Outlaws-Soundtrack bei LucasArtSoundtracks

Im selben Monat erschien ein recht unkonventionelles Spiel von Activision: Interstate ’76. Es war kein Rennspiel, obwohl es um Autos ging. Im Prinzip war es sowas wie X-Wing vs. TIE Fighter auf einsamen Wüstenstraßen. Es gab eine Hintergrundgeschichte, und man musste Missionen absolvieren, in denen man sich mit anderen Fahrern traf, um zum Beispiel gemeinsam irgendwelche Banden zu bekämpfen und Autokonvois oder Tankstellen zu verteidigen. Zum Schluss endete das immer in wilden Autogefechten, in denen man mit seinem schwerbewaffneten Vehikel versuchte, ballernd an der Stoßstange des Vordermannes zu bleiben, ohne selbst von hinten beschossen zu werden. Das Setting des Spiels waren die 70er Jahre, so richtig mit Schlaghosen, Koteletten, dicken Afros und coolen Muscle-Cars. Was konnte besser zu diesem Spiel passen als ein extrem lässiger Funk-Soundtrack mit einem Hauch von Blaxploitation und einer Prise „Die Straßen von San Francisco“ oder so? Genau das brachte dieses Spiel nämlich mit. Der Soundtrack hat definitiv gefetzt. Das Spiel war aber wahrscheinlich etwas zu schwer und zu wenig Mainstream um erfolgreich zu sein. Schade eigentlich.

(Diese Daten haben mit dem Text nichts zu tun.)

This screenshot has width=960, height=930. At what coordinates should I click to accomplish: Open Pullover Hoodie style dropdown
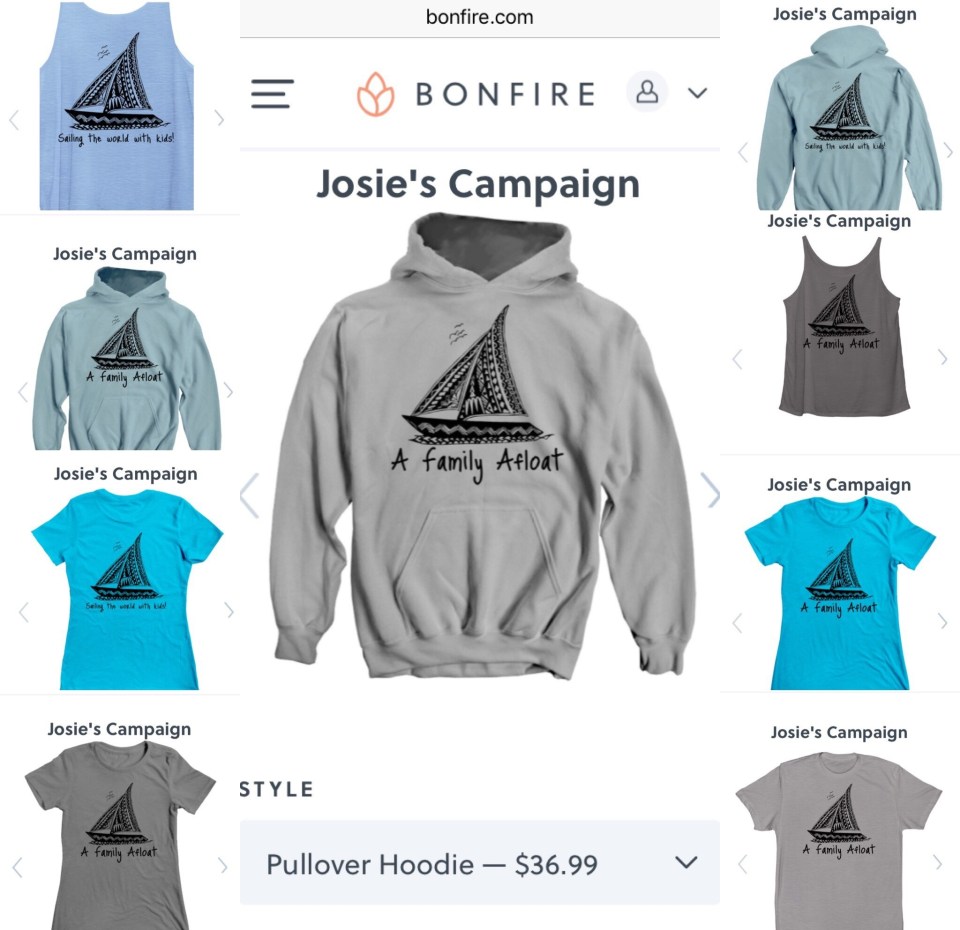coord(479,863)
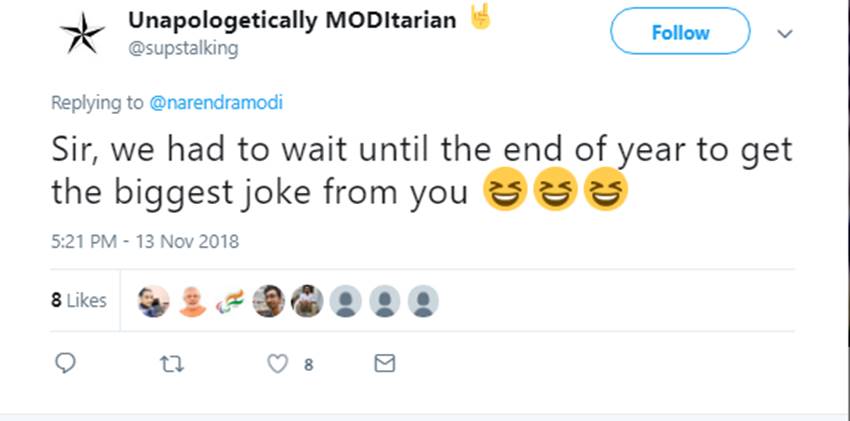Open the @supstalking handle link
This screenshot has height=421, width=850.
pyautogui.click(x=183, y=48)
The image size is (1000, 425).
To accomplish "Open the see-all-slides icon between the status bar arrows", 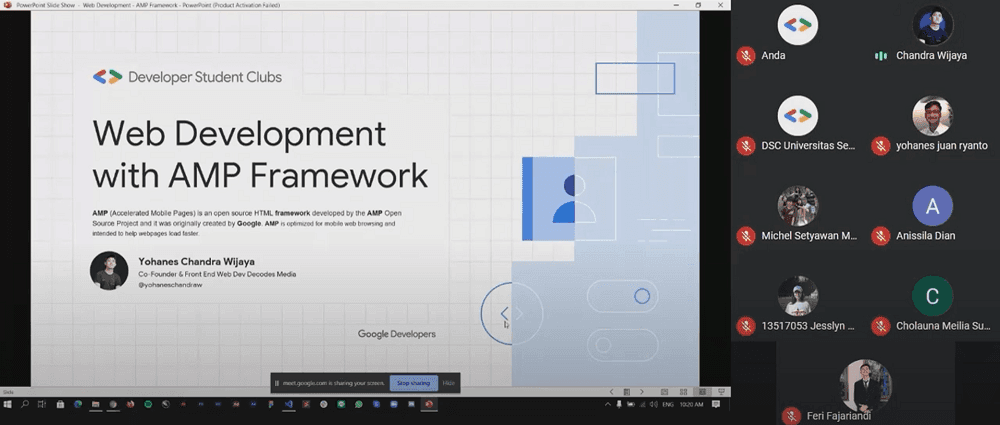I will tap(626, 392).
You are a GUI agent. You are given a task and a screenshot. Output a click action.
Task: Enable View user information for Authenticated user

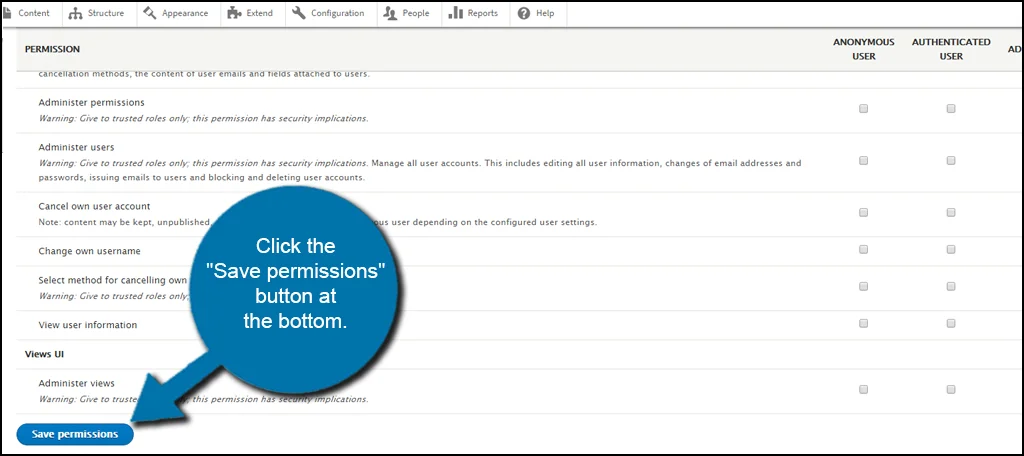point(951,324)
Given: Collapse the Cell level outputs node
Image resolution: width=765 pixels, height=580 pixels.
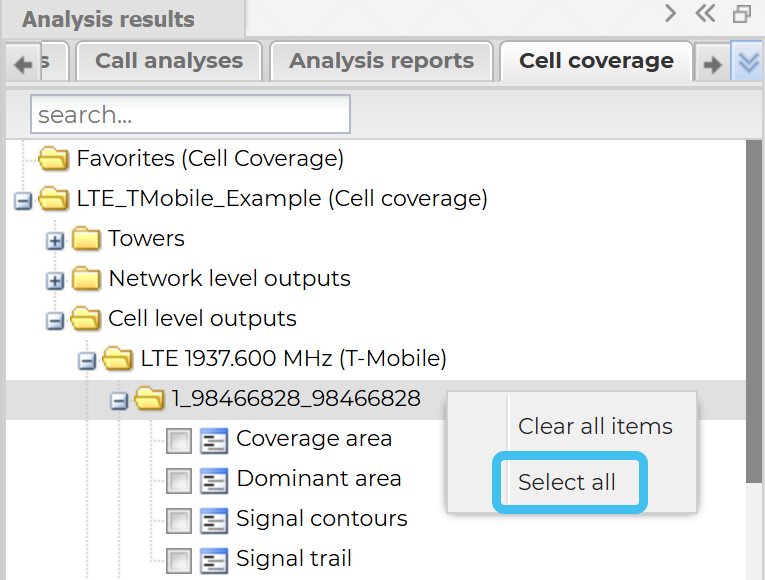Looking at the screenshot, I should click(56, 320).
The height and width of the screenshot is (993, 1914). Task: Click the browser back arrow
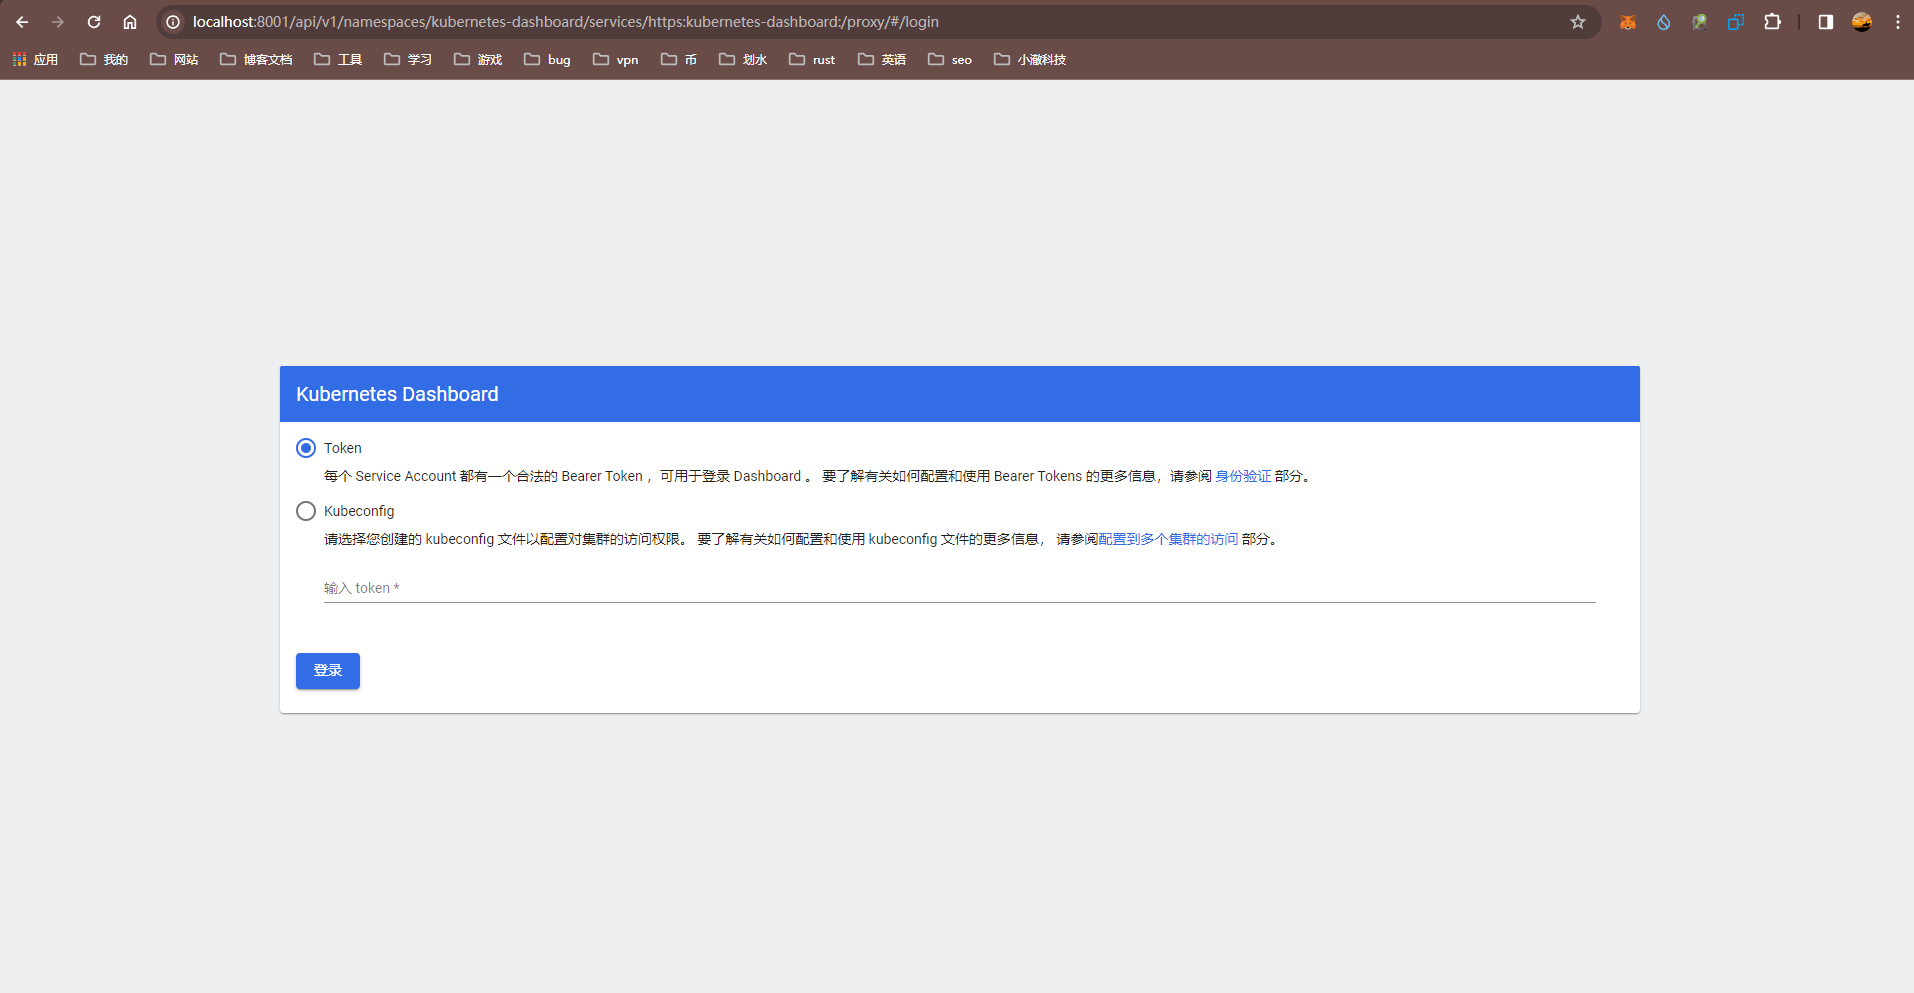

Interstate ’76-Soundtrack bei Interstate76.com

Und nun zu meinem absoluten Favoriten unter den Spiele-Soundtracks auf dem PC. Die letzte Station unserer Zeitreise ist der August 1999. Mit dem packenden Action-Adventure Outcast veröffentlichte das belgische Entwicklerstudio Appeal vielleicht das erste PC-Spiel mit vollständig orchestriertem Soundtrack. Das Spiel wurde vielfach ausgezeichnet und gelobt, sowohl für die Technik, für das Gameplay, aber natürlich ganz besonders für den hollywoodnahen Soundtrack von Lennie Moore, eingespielt vom Moskauer Sinfonieorchester. Outcast hatte eine bemerkenswerte Atmosphäre, eine kinoreife Story, eine lebende, atmende Spielwelt, und mit dem Synchronsprecher von Bruce Willis (Manfred Lehmann) auch eine große Portion Coolness im Gepäck. Die Grafik war quasi eine Mischung aus Voxel- und Polygongrafik, was sich vor allem bei der Darstellung des Terrains auszahlt. Außerdem war Outcast ein Hardwarefresser, das zeigt sich darin, dass die höchste Auflösung zwar zunächst 640×480, bei der damaligen Hardware aber wenig empfehlenswert war. Outcast bekam durchweg positive Kritiken. Leider legte man dem Spiel negativ aus, dass der Spieler viele künstliche Fremdworte lernen musste, um sich in der Welt von Adelpha zurechtzufinden. Doch des einen Leid ist des anderen Freud. Gerade solche Details sorgten meiner Ansicht nach für eine extrem dichte Atmosphäre. Außerdem kenne ich bis heute keine schöneren Sonnenuntergänge als die in Outcast.

Outcast erschien auf zwei CDs und etwas später auf DVD-ROM. Traurigerweise war das Spiel wirtschaftlich eine mittelschwere Katastrophe für Appeal und für den Publisher Infogrames. Das Entwicklerstudio musste wenige Jahre später Insolvenz anmelden. Die Pläne für Outcast 2 wurden nie in die Tat umgesetzt. Outcast war trotz allem ein in jeder Hinsicht mehr als überzeugendes Spielewerk und verdient einen fairen zweiten Blick. Es ist eines der schönsten Spiele, die ich je durchspielen durfte.